Маргинальность богемы, таинственность инициации, энтузиазм творческой деятельности, рассматриваемой как творчество, а не воспроизведение природы, магия вместо техники, врожденный дар, для которого учитель служит медиумом, а не преподавателем, боговдохновенность всего тела художника […] так под пером Бальзака создается современная, типично романтическая мифология искусства[109].
Предложив было Пуссену сделать его своим учеником и передать ему свои тайные приемы[110], Френхофер скоро забывает о своем обещании, озабоченный собственной творческой проблемой; в этот переломный момент новеллы, когда сюжет об ученичестве Пуссена отступает на второй план перед сюжетом о мистических исканиях Френхофера, старый художник вообще перестает слышать собеседников, и знакомый с ним Порбус определяет его состояние как мистическое, духовидческое: «Это он ведет беседу со своим духом» (с. 425/383, выделено Бальзаком). В редакции 1831 года «Неведомый шедевр» носил подзаголовок «Фантастическая повесть»; в 1837 году подзаголовок исчез, возможно в связи с окончанием моды на «фантастический» жанр, но фигура Френхофера сохранила мрачно-колдовской облик. В его лице «было что-то дьявольское» (с. 414/371), и «слабое освещение лестницы придавало» ему «фантастический оттенок» (с. 415/372). Френхофер – человек не от мира сего, неизвестно откуда. Он иностранец в Париже – судя по фамилии, немец[111], – и его биография темна: с одной стороны, его дважды называют «старым рейтаром» (с. 426/384) и «старым ландскнехтом» (с. 436/394), то есть наемным солдатом; с другой стороны, Порбус подчеркивает его наследственное богатство («у него мошна набита туже, чем у короля» – с. 422/380; «он имел несчастье родиться богачом» – с. 427/385), которое должно было бы избавить его от необходимости наниматься в армию. Таинственность его биографии способствует эффекту фантастики, который технически достигается не сообщением о сверхъестественных событиях (они могут и отсутствовать или естественно разъясняться), а тем, что они описываются только извне, чужими глазами, при дефиците информации, не позволяющем различить «реальный» и «нереальный» миры.

Список ->
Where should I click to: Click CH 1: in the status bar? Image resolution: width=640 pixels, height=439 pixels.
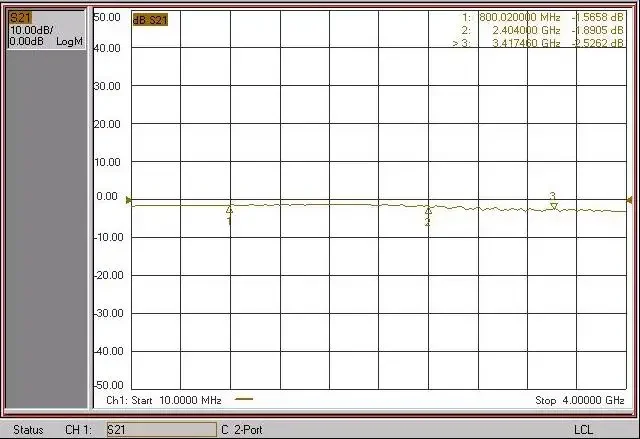coord(80,430)
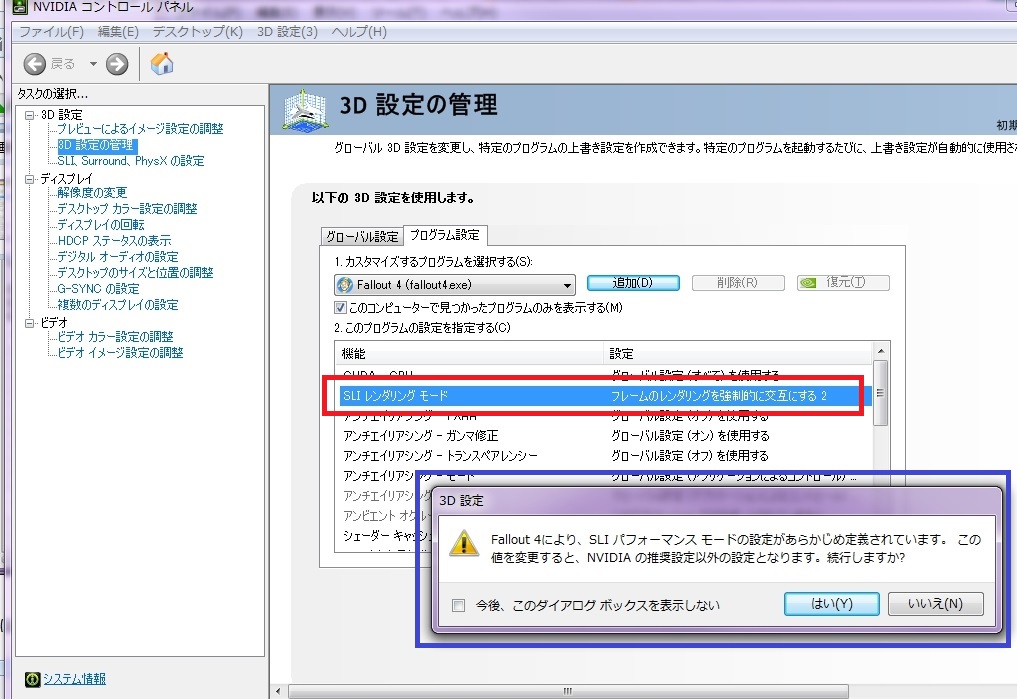Click the システム情報 icon at bottom left
Screen dimensions: 1017x699
32,680
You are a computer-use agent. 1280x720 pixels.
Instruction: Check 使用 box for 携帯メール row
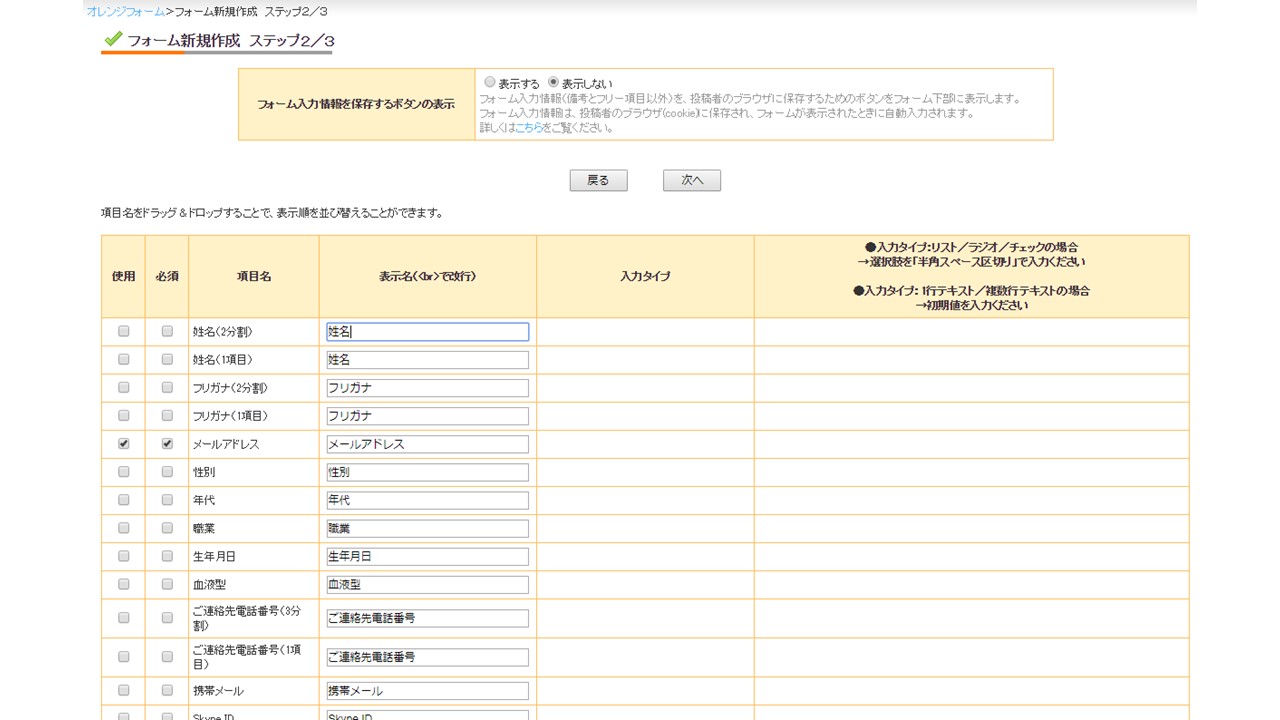pos(124,690)
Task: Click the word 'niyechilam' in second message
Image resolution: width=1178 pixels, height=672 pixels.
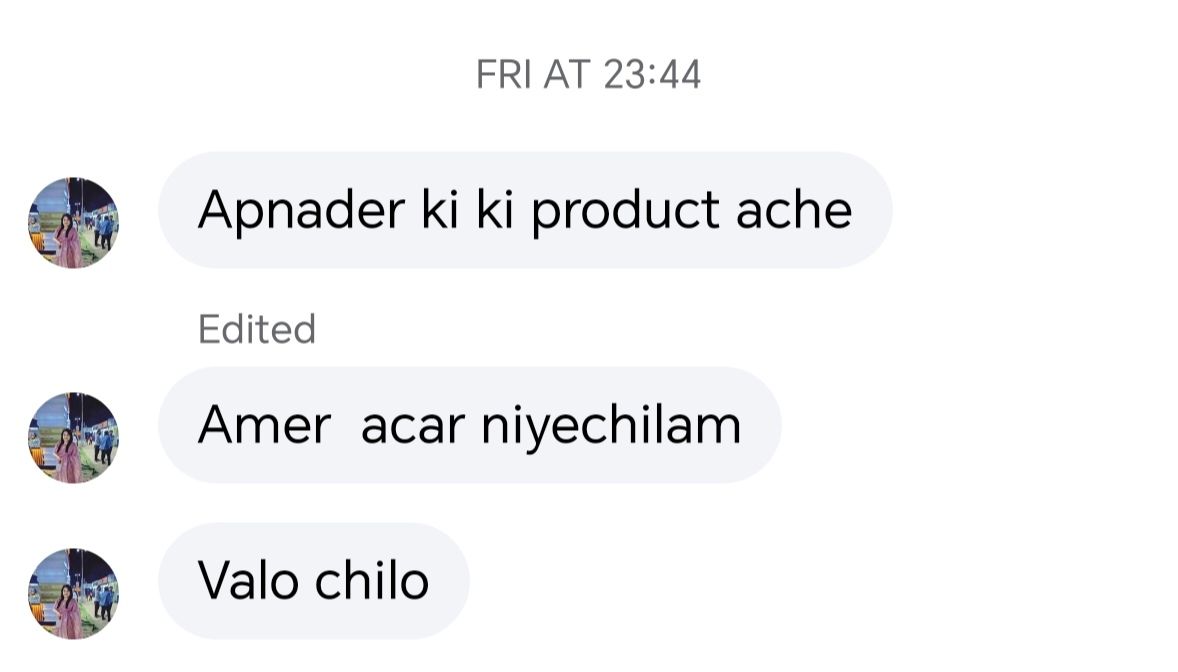Action: pos(611,426)
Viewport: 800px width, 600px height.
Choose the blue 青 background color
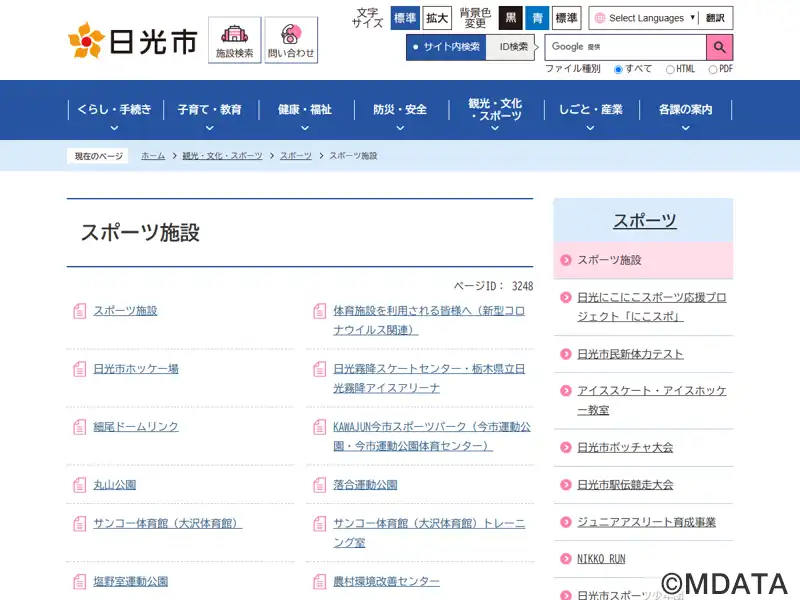point(538,18)
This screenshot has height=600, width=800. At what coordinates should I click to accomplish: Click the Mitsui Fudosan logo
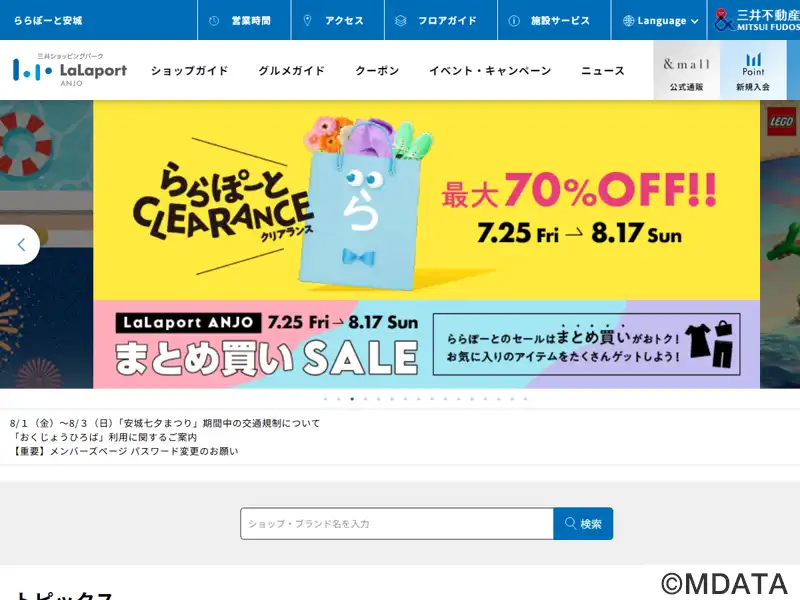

Задание -> Процитируйте исходный отрывок от слов «Маргинальность богемы, таинственность» до слов «романтическая мифология искусства[109].» включительно, ничего не меняя.

Результат упражнения ->
Маргинальность богемы, таинственность инициации, энтузиазм творческой деятельности, рассматриваемой как творчество, а не воспроизведение природы, магия вместо техники, врожденный дар, для которого учитель служит медиумом, а не преподавателем, боговдохновенность всего тела художника […] так под пером Бальзака создается современная, типично романтическая мифология искусства[109].